Should bug search match target names?
We have a small quandry on the Launchpad development team at the moment. As bug 268508 discusses, when one searches for a bug on Launchpad we do a substring search on the names of bug targets.
For instance, searching in Ubuntu for ‘gcc’ will return all bugs on the packages ‘gcc’, ‘gcc-4.4’, ‘gcc-4.3’, ‘gcc-3.3’ and so forth. Likewise search for bugs in a project group will do a similar substring search on each of the individual projects in the project group.
It turns out that doing this search is itself expensive. I asked on the Ubuntu devel list about turning it off. We would close bug 268508 and also significantly improve search performance.
However this is a possibly contentious change – there was one mail strongly in favour of the current behaviour – so I’d like to get this change proposed to a wider community.

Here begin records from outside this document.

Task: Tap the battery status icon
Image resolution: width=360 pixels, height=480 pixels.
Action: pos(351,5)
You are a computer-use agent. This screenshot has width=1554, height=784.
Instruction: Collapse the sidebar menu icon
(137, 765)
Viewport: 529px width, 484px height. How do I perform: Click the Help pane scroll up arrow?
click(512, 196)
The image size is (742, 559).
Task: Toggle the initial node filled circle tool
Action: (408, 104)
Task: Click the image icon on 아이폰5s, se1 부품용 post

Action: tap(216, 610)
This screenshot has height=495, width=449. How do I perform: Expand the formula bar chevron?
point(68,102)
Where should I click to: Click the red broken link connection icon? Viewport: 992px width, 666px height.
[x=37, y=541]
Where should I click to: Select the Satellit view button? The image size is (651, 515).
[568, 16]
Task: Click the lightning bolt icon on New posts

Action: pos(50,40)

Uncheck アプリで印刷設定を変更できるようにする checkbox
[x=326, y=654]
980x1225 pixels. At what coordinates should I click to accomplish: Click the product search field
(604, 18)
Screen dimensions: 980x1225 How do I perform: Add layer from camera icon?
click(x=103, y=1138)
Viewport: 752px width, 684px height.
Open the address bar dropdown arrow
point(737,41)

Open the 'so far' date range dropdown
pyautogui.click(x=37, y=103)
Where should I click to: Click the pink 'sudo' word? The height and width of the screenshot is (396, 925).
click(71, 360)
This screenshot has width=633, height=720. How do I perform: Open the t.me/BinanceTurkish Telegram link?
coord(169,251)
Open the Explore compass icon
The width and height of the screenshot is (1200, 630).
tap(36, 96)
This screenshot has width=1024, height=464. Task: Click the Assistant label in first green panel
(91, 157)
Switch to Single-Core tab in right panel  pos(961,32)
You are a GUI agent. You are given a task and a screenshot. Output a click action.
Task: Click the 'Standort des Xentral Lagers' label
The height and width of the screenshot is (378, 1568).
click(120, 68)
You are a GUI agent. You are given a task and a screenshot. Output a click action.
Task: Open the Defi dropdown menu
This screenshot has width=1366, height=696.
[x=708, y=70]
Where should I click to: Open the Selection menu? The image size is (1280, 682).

If you’ve got a strong opinion – that the current behaviour is good, or like bug 268508 describes, that its a poor behaviour and we would be better off without it, then I’d love to hear from you. Just leave a comment on this post, drop me an email – robert at canonical.com – or post to the launchpad-users mailing list.
Thanks,
Rob (LP technical architect)
Tags: bug, front-page
February 7th, 2011 at 1:27 am
It depends on your indexing technology. If you’re using Xapian, you could set up a field parser with a non-letter stemer or you could do work boundries as white spaces or dashes. You could even set up two fields both indexing all content but with different rules.
Again, it depends on your indexer. Though it searching for gcc is expensive, then you’re probably not using Xapian 🙁
February 7th, 2011 at 1:38 am
We’re not using xapian, but even if we were: the question is not /how do we make this fast/ – we have that sorted, with a effort estimate. The question is ‘delete (possibly temporarily) or fix’.
The data I have suggests that deleting it entirely is probably the most useful thing we could do.
February 7th, 2011 at 2:57 am
If this will stop even 50% of the timeouts currently experienced, it is worth it. We can all learn to add to search terms, but as the search exists, you can not limit the actual search pattern. Whether you search on one word or a 50-word phrase, you timeout because the search pattern is so big. It seems a shame that we must use google to find things in launchpad because it will search on the terms, rather than expanding the search to include all the items you are trying to keep out of the search.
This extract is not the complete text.